_WHAT YOU SHOULD DO_.
From the entries underneath, give the number of lines holding the word "will", without any other words.

[Stored data]

----

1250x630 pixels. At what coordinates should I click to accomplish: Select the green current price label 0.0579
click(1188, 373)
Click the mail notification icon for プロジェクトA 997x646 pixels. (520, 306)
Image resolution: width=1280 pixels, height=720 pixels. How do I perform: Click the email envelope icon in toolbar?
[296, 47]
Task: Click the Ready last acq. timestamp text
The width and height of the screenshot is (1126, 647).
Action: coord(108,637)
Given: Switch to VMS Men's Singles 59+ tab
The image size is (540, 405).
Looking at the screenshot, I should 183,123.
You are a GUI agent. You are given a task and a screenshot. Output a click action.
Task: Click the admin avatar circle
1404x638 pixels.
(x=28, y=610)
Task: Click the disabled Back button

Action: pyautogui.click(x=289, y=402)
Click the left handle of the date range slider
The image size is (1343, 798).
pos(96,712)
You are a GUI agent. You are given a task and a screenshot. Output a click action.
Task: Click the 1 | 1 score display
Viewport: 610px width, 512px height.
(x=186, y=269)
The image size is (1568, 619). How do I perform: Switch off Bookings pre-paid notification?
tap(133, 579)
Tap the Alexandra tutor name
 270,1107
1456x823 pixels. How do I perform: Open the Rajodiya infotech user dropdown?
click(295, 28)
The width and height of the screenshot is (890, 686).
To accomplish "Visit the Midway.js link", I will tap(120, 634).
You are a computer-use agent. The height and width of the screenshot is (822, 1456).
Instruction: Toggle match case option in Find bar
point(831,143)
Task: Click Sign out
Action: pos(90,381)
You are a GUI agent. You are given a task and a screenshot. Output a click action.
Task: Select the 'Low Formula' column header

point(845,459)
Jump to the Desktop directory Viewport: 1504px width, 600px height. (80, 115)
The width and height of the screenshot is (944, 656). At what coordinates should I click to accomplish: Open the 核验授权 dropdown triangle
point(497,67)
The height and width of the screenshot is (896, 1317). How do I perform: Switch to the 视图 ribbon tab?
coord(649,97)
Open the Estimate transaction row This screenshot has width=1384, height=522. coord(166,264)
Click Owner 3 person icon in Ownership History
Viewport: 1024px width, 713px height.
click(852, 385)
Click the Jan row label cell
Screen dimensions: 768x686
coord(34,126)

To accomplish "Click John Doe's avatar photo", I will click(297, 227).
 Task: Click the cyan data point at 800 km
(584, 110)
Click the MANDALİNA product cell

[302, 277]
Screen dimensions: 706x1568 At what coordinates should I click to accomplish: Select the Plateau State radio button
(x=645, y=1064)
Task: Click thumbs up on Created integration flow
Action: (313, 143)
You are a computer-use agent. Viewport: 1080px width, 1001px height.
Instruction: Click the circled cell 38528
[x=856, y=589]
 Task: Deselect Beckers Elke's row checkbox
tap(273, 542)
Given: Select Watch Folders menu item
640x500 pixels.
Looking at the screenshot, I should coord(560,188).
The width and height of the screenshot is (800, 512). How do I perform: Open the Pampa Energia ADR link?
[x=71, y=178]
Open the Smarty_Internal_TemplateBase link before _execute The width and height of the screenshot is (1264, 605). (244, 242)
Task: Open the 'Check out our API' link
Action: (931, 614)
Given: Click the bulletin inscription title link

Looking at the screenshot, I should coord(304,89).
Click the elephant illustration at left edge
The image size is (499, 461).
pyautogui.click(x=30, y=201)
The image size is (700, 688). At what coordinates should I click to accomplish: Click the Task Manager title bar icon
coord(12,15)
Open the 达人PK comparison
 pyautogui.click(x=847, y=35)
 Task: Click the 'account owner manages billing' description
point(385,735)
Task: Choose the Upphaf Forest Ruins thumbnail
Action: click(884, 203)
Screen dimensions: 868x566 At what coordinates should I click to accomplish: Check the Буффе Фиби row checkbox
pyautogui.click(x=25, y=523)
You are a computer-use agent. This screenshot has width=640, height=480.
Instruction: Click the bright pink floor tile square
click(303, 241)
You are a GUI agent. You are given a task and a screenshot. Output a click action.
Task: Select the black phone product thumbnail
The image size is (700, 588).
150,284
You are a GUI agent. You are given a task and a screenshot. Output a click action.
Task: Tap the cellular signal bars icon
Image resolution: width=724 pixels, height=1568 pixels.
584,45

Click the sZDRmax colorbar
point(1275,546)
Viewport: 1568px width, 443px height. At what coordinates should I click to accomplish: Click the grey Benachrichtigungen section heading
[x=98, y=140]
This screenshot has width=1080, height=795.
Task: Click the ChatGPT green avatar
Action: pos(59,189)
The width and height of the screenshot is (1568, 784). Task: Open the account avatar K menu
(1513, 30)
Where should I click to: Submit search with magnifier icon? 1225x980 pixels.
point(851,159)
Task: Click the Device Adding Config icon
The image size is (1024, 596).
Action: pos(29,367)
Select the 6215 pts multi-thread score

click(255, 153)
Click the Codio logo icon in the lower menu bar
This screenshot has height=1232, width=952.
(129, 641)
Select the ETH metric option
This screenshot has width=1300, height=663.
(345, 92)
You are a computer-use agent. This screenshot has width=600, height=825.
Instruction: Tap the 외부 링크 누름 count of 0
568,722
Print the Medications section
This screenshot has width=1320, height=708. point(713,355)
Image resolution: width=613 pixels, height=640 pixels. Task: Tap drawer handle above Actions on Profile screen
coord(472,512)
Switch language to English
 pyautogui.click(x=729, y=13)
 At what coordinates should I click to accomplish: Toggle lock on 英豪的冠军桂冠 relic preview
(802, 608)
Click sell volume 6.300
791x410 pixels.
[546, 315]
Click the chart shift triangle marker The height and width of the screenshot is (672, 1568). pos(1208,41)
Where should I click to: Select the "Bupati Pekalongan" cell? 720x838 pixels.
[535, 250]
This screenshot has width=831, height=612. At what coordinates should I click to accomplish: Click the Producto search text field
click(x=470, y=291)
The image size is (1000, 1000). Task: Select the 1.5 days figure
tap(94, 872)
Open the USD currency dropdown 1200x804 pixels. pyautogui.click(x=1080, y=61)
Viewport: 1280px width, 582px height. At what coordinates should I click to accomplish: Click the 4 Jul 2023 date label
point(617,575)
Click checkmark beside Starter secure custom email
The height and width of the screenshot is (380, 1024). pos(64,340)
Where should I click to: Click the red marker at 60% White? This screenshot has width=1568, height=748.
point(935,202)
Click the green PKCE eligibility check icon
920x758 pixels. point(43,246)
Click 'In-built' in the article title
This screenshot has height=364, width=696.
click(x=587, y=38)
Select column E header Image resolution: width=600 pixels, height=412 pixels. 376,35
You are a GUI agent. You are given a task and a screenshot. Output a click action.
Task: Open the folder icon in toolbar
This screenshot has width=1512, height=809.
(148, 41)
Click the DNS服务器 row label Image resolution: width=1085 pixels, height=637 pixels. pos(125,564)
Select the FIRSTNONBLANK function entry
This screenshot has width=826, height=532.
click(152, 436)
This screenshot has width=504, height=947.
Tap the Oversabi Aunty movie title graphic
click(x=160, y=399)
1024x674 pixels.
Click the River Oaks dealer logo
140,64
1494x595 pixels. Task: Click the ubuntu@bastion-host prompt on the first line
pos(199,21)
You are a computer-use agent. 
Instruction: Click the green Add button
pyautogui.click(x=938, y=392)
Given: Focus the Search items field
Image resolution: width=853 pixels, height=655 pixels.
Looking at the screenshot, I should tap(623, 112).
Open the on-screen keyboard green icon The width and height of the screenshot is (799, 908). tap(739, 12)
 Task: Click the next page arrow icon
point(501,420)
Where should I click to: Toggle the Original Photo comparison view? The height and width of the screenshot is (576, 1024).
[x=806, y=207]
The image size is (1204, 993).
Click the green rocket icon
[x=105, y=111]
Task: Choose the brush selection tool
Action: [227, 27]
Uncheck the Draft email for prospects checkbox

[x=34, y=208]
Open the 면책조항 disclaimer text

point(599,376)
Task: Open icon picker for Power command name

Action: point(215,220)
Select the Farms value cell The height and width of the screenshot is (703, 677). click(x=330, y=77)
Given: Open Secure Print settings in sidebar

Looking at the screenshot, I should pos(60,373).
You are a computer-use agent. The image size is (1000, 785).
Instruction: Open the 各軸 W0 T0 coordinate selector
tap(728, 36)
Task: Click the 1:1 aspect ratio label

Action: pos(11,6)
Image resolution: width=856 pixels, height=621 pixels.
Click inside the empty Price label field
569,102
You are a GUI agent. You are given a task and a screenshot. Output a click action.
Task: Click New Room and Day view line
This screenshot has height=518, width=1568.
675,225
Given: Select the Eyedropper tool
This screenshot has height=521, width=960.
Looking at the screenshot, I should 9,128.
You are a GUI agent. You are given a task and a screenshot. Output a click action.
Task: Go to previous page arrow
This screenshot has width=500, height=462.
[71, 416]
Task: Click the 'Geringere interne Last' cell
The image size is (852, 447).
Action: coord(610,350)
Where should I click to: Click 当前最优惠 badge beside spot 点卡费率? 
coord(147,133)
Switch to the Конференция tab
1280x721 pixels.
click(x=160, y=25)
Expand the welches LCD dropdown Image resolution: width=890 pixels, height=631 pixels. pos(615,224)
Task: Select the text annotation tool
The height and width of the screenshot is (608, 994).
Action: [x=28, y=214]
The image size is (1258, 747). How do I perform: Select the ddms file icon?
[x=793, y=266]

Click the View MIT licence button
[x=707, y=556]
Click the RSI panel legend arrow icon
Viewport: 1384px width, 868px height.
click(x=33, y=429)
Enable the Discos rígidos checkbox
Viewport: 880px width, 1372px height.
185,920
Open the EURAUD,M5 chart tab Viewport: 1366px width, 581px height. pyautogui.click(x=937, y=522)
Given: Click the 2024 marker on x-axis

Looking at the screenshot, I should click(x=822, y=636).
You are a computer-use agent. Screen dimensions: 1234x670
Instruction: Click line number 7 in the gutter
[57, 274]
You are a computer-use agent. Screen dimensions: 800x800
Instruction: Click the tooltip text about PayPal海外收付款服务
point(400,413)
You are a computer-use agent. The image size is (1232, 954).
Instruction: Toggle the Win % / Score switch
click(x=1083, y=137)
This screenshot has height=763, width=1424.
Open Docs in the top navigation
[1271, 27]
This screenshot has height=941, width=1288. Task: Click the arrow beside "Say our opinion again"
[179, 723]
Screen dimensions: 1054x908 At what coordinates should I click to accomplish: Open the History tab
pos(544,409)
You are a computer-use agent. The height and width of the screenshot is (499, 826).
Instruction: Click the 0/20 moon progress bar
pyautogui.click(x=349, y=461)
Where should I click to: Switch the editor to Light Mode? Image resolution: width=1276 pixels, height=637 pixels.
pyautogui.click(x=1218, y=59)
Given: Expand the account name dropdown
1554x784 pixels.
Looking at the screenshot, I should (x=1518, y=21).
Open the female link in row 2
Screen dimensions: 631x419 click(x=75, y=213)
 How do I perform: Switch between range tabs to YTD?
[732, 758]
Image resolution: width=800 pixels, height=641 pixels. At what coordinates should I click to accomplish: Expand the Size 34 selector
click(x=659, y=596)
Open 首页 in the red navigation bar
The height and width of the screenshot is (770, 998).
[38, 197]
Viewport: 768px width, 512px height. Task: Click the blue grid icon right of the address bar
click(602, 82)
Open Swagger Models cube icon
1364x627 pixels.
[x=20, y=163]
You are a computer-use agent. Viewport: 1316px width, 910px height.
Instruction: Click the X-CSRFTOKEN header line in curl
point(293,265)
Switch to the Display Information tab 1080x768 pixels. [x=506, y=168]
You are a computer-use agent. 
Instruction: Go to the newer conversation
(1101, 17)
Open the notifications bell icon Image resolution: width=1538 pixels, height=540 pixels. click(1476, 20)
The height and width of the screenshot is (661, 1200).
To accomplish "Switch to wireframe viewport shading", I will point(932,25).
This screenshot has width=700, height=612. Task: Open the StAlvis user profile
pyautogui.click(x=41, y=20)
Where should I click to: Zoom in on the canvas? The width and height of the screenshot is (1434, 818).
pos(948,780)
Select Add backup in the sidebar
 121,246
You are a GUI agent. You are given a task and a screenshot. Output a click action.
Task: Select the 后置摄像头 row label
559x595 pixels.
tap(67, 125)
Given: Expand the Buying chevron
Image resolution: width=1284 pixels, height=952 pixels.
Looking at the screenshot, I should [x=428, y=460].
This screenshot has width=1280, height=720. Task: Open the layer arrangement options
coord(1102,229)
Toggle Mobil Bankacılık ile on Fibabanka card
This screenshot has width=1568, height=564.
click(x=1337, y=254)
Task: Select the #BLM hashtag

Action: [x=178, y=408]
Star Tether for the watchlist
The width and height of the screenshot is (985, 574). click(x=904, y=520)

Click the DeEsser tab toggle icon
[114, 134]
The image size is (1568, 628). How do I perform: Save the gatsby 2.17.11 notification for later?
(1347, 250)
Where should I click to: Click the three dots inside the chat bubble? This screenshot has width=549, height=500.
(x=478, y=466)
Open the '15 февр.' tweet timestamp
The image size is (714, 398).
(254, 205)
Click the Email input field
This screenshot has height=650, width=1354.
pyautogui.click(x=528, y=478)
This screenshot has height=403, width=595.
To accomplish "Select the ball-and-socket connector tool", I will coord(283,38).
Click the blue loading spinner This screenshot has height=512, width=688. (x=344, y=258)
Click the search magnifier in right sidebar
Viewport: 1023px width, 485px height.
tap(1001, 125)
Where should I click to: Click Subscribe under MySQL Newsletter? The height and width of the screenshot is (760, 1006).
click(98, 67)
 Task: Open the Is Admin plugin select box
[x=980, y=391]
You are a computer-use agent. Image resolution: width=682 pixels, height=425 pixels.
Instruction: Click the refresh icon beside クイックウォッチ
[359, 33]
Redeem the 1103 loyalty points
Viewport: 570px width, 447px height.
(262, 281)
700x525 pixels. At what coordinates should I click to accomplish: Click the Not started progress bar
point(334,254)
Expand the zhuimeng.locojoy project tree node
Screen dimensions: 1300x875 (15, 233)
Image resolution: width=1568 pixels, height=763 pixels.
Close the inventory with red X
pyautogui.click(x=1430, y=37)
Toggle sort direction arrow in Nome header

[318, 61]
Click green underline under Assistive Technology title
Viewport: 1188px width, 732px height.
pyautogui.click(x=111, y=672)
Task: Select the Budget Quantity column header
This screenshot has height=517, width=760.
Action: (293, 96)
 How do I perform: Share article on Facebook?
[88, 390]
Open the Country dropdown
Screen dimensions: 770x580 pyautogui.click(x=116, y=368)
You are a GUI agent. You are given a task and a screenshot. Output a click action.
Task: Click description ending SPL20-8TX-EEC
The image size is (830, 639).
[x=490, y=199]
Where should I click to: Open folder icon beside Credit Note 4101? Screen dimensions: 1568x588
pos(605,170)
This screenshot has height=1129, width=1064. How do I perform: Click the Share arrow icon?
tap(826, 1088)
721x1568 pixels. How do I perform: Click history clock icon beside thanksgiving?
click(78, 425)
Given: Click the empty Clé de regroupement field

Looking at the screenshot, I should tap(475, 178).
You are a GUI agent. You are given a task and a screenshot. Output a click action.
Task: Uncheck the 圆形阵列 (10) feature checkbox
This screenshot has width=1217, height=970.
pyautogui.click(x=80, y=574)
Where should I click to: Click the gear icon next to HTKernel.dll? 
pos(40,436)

----

_ANSWER TO THIS EXERCISE_.
4